サンライズワールド クリエイターインタビュー 第18回
『聖戦士ダンバイン』原作・総監督 富野由悠季

サンライズの作品のキーパーソンとなったスタッフに自身が関わった作品の思い出を伺うクリエイターインタビュー。第18回のゲストは今年で放送40周年を迎えた『聖戦士ダンバイン』の富野由悠季総監督にお話を伺った。
ネクスト・ダンバインは見えるか?


 

――『聖戦士ダンバイン(以下、ダンバイン)』は、今年で放送40周年を迎えました。

富野 先日、TVで『風の谷のナウシカ』(1984)を放送していましたよね。ちょっとだけ見たんですが、宮﨑(駿)監督は、根っからアニメ-ションとして物事をとらえられる人ですから、やっぱり作品の手触りに滑らかさがあるんですね。さらに『ルパン(『ルパン三世 カリオストロの城』)』以降、いろんな企画が難渋したこともありつつ、久々に映画に取り組んでみたらなんとかなったという雰囲気も漂う作品です。実は同じようなタイミングで『ダンバイン』を見直していたのですが、『ダンバイン』は……「富野っていう発案者が気に入りすぎている企画だよね」「湖川(友謙)ってのがブイブイいわせていて、メカデザインの宮武(一貴)と出渕(裕)も主張が強いよね」という作品なんです。メインスタッフ全員が「俺様が!」という顔をしてる。そういう意味で、滑らかな手触りから遠い作品なんです。スタッフの個々の能力はものすごく高かったのに、なんでこうまで評価を得られていないんだろうと思うんですが、それはやっぱり、物語を描く上での手法が極度に貧しかったという反省がある作品です。

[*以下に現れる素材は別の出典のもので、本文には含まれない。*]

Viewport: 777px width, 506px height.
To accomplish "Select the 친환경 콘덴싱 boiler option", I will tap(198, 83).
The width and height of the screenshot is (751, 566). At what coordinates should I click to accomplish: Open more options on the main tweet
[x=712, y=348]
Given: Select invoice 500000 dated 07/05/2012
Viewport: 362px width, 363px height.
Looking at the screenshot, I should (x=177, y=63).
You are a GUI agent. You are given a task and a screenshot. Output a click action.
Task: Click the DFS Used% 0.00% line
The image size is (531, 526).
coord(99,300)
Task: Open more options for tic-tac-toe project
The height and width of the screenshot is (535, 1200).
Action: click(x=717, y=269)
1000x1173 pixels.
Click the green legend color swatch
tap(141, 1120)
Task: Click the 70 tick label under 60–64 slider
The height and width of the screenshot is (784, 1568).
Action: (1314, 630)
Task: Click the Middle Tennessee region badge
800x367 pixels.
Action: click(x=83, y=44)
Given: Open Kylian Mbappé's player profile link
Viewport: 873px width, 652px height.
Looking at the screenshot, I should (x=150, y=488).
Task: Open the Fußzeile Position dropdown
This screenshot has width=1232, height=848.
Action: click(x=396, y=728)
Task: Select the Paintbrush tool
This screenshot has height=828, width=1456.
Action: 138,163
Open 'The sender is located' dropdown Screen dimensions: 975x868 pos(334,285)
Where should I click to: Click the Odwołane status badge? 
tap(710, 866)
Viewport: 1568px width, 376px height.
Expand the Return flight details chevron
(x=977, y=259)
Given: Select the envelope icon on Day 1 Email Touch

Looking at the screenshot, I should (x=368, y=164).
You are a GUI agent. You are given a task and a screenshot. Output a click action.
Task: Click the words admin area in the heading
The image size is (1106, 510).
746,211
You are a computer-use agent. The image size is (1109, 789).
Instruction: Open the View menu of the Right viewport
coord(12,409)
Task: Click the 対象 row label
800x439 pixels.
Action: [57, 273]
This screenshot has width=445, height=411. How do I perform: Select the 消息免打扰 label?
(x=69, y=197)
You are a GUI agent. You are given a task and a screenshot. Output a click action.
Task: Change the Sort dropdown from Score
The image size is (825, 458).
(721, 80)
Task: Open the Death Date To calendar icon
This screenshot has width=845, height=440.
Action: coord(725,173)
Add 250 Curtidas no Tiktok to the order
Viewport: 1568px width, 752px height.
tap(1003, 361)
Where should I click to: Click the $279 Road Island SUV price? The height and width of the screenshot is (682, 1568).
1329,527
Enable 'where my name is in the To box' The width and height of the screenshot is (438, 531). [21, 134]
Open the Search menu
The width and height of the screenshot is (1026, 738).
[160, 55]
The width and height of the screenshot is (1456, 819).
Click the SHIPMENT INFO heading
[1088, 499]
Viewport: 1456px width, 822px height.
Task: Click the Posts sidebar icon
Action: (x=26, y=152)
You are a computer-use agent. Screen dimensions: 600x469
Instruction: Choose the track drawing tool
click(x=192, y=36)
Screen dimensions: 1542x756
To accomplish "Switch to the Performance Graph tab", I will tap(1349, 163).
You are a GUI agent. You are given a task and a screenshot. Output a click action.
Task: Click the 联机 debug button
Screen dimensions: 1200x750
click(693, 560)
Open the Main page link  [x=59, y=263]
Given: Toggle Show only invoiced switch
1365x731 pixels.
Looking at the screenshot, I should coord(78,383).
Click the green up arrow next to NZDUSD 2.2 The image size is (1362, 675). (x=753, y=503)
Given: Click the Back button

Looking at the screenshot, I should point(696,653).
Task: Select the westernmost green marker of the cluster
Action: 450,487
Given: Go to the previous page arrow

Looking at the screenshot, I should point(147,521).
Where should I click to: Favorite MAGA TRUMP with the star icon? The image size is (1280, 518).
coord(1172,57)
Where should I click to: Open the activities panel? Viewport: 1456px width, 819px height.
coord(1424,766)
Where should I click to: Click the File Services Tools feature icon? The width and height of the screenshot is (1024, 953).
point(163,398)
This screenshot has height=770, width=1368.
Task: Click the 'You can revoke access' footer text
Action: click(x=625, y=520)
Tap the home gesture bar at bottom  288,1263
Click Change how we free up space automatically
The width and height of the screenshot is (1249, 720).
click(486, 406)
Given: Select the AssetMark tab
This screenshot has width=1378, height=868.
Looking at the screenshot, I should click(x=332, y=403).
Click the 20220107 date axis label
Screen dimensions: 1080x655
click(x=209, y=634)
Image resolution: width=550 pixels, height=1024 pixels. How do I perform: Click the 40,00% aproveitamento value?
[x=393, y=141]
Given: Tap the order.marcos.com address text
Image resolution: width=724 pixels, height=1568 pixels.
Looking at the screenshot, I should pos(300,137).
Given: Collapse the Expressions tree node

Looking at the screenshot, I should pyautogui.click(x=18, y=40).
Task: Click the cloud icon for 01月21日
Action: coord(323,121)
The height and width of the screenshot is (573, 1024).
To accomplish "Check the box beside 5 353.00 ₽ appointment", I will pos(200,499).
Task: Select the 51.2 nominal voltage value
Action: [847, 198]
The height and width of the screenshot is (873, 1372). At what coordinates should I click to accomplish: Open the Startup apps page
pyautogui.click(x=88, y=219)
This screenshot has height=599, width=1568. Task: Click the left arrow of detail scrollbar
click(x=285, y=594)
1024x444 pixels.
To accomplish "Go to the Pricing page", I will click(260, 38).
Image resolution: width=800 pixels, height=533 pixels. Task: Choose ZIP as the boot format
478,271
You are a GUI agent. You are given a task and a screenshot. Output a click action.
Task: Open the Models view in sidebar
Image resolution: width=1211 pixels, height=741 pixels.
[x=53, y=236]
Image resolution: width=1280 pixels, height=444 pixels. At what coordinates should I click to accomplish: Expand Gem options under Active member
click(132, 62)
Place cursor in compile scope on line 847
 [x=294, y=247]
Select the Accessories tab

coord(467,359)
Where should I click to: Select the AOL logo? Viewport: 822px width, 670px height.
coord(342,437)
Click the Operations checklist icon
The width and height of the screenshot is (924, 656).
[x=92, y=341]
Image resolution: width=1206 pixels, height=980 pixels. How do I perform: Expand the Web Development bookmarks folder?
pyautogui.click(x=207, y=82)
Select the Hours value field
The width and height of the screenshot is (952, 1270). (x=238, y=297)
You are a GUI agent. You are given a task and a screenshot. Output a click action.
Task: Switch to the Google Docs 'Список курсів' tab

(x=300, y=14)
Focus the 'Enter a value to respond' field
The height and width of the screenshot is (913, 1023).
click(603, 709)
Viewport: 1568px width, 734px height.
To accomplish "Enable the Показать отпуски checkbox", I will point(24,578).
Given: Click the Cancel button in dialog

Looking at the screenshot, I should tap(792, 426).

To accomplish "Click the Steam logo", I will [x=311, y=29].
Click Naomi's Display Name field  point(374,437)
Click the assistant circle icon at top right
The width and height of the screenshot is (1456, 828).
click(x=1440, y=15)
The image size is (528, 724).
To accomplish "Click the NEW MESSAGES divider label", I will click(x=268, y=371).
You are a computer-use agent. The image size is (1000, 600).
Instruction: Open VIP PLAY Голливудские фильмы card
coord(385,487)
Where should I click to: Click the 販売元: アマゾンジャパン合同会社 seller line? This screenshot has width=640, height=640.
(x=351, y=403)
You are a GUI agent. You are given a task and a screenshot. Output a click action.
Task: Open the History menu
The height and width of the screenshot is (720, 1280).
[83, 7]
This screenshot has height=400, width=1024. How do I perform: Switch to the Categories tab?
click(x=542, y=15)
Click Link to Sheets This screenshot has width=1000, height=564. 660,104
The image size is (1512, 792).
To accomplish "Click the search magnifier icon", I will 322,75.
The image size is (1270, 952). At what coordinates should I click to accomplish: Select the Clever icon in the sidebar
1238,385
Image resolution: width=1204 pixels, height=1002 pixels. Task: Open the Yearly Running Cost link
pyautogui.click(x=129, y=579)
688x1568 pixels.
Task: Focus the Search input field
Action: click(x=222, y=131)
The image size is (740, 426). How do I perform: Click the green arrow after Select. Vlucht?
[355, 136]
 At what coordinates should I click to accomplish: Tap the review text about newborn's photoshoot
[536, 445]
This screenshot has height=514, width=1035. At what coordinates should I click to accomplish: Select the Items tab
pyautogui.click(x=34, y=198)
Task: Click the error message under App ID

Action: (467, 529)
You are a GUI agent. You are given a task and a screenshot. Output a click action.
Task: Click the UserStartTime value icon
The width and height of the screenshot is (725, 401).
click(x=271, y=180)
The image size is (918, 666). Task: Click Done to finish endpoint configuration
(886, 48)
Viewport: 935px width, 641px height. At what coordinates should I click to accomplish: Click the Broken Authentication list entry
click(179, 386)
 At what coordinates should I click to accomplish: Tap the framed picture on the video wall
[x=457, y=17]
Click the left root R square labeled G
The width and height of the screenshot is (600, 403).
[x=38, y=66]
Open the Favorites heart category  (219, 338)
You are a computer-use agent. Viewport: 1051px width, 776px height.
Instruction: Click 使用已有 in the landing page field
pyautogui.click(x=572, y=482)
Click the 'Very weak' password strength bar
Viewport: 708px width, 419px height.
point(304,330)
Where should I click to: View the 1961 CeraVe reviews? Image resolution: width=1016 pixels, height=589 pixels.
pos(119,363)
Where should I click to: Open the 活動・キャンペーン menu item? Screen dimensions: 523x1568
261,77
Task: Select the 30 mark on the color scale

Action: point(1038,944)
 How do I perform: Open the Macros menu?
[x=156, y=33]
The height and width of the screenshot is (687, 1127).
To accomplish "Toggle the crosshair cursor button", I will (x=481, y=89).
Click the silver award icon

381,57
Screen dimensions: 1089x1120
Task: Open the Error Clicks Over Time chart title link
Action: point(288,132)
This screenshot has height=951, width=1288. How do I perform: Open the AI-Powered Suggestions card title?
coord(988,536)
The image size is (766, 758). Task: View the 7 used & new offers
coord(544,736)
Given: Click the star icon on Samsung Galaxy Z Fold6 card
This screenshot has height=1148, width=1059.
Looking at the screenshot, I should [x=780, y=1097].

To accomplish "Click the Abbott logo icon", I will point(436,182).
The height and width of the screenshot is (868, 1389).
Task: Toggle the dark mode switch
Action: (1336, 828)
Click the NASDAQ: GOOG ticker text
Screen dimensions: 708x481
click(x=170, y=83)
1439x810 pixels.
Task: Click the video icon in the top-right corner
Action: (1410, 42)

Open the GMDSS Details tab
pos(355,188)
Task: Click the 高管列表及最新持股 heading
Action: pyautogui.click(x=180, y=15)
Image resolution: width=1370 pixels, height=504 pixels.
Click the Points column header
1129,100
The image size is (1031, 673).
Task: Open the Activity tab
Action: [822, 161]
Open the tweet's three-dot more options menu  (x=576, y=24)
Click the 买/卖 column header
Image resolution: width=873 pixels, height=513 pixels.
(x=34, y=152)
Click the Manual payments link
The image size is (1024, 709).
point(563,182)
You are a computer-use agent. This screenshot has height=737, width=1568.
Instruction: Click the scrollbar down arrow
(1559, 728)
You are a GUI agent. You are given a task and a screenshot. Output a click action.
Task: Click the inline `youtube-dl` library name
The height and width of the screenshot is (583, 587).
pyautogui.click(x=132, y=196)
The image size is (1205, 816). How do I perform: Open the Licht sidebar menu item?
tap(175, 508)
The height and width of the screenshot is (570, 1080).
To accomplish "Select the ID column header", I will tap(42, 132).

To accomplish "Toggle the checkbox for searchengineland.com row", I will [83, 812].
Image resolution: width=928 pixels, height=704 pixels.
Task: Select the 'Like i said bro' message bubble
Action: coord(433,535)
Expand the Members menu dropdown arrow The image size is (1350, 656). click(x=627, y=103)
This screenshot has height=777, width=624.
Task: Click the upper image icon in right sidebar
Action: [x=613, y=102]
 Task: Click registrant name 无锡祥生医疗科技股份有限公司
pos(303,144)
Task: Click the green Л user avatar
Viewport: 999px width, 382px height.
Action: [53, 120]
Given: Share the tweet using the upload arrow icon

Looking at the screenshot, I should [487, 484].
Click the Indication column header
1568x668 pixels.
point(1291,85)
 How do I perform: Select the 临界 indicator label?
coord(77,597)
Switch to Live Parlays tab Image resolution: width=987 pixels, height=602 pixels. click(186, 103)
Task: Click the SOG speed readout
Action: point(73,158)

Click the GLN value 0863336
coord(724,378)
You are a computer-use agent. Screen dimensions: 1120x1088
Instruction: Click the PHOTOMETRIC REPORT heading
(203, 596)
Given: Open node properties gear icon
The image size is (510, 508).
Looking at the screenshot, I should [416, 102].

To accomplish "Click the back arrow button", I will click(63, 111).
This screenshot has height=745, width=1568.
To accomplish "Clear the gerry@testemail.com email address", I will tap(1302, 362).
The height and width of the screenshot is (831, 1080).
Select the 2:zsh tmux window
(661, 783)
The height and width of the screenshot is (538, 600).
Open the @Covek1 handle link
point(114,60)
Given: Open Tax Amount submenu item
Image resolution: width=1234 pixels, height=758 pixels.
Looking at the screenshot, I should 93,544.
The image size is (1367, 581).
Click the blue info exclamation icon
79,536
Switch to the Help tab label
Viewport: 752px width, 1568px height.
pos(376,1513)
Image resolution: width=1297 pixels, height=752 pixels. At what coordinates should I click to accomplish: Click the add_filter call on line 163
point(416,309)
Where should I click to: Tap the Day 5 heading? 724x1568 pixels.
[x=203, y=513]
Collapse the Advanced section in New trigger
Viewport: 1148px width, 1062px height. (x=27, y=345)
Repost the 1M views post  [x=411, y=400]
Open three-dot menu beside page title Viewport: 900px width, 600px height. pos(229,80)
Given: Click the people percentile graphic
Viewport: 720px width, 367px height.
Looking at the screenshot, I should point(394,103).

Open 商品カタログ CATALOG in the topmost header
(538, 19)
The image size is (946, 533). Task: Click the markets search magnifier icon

――そもそも『ダンバイン』は、子供が手に持って遊べるサイズの玩具を想定した、新しいロボットキャラクターを開発しようというところが企画の原点だそうですね。

富野 それはその通りです。ただ、巨大なサイズのロボットにしたくなかったのは、単に玩具を展開するためだけの発想ではありません。それは作品の設定とも深く関係しています。ご存知の通り『ダンバイン』はオーラ力という生体力で動くという設定にしました。この時、あまり大きいサイズのロボットだと、自分の体から放出されるエネルギーで動かせるとは思えないでしょう? だから自分で動かせそうに思えるという“手触り感”の問題もあって、あのサイズならば適正に見えるだろうと考えたんです。そういう点でも、ダンバインのメカはとてもいいバランスで完成しているんです。とてもよくやっていたな、とも思います。だからこそ40年目に再見していて強く感じたのは、なんでビルバインは、あんなデザインであんな色なんだ、ということでした。

――スポンサーだったクローバーからのリクエストが大きかったのでしょうか。

富野 クローバーのセンスでそうなるにしても、これはひどいという話です。総監督の富野は、ここまで放任していたのか、とあきれました。『ダンバイン』の色彩設計については、湖川くんもチェックしていたわけだから、彼もOKしているはずなんですが、そういうレベルのものでもないんですよ。……実は3カ月ぐらい前に『機動戦士Vガンダム(以下、Vガンダム)』を全話見直したんです。僕は『Vガンダム』にバイク戦艦(モトラッド艦隊)を出さなくてはならなくなったことについて、本当にスポンサーにバカなことをやらされた、というふうに思っていました。ところが久しぶりに画面を見たら、まったくバカに見えなかったんです。バカに見えそうな部分を一生懸命塗りつぶしていて、むしろ見ながら「こうまでして、スポンサーのバカな注文を受け入れたふりをして、作品に取り込もうとしていたのか」ということを感じました。だからこそビルバインには、そういう「バカなことをやらされそうになりつつも、その部分を必死に塗りつぶした」という気配がまったく感じられないんですよ。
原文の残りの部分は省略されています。